Over the past 5 weeks, I’ve been tracing several themes throughout Matthew Chapters 14-25. I’ve seen how Matthew used water and mountains to describe the process by which we either become children of God or sons of hell. This process involves enduring the hardships brought about by “religious leaders” (people who establish man’s ways as God’s ways). God’s children give up all our earthly wealth for the least of these and follow Jesus unto death.
If you’ve missed the previous blogs summarizing these chapters, here are links to those.
Summary
While I believe Matthew continues these themes before and after these chapters, I’m stopping here for now. However, these blogs needed one final post to put everything together. So here you are: Matthew Chapters 14-25 summarized.
Chapters 14-17: Jesus’ path of travel goes up and down. He goes up mountains, preaches, heals, and feeds people, then he crosses a body of water where he &/or his disciples are tested, often by religious leaders. This pattern of mountain-top experiences followed by watery testing times seems to map out how we follow Jesus. We eat his teaching. He heals us. Trials from religious leaders test our faith. We see Jesus transfigured into our lives; we proclaim him Messiah; and then we’re tested to see if we’re following an earth-conquering-Gentile-ruling Messiah like the religious leaders were hoping for or are we following a sacrificial surrendering Messiah who is willing to give everything for the sake of God‘s children.
Chapters 18-20: This process of taking in Jesus and being tested is like being born again.
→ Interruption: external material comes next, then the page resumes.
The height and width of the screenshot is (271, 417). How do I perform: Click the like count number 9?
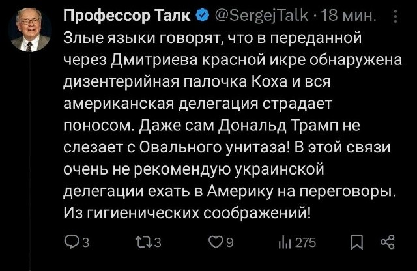230,244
It’s a way we pass through the waters of baptism into God’s new family. We become children, servants, and the least of these who learn to cut out sin from our midst. We cut out sin in order to pursue the lost. By giving up power, wealth, and our own lives we leave behind our 99 to pursue the one lost child. One person, even if he sins against us again and again, is worth more than all our earthly wealth.
Chapters 21-23: This process is how we are cleansed of the world’s ways as seen through Jesus’ cleansing of the temple. The religious leaders, who were using God’s temple as their base of operations to rob and trick God’s people, are like salesmen poised to deceive and trip up God’s people. They use God’s law, God’s people, and God’s temple to make themselves great. Christ’s followers must be washed clean of those tendencies. The old temple must come down and this is done by allowing Jesus to cleanse us in giving up everything for others.
Chapters 24-25: Each person follows Christ by enduring these cycles of watery-trials and mountain-top refreshment until God gathers his elect. The cycles bring about the end times. It goes like this: false messiahs try to deceive us, we experience trials, these trials separate the sheep from the goats, and then when God’s fruit is made manifest in our lives, our end comes. Those who have counted the cost, use God’s wealth for kingdom purposes, and who treat the least of these like Jesus himself will live eternally with Christ.
What we bind on earth will be bound in heaven, and what we loose on earth will be loose in heaven. Amen.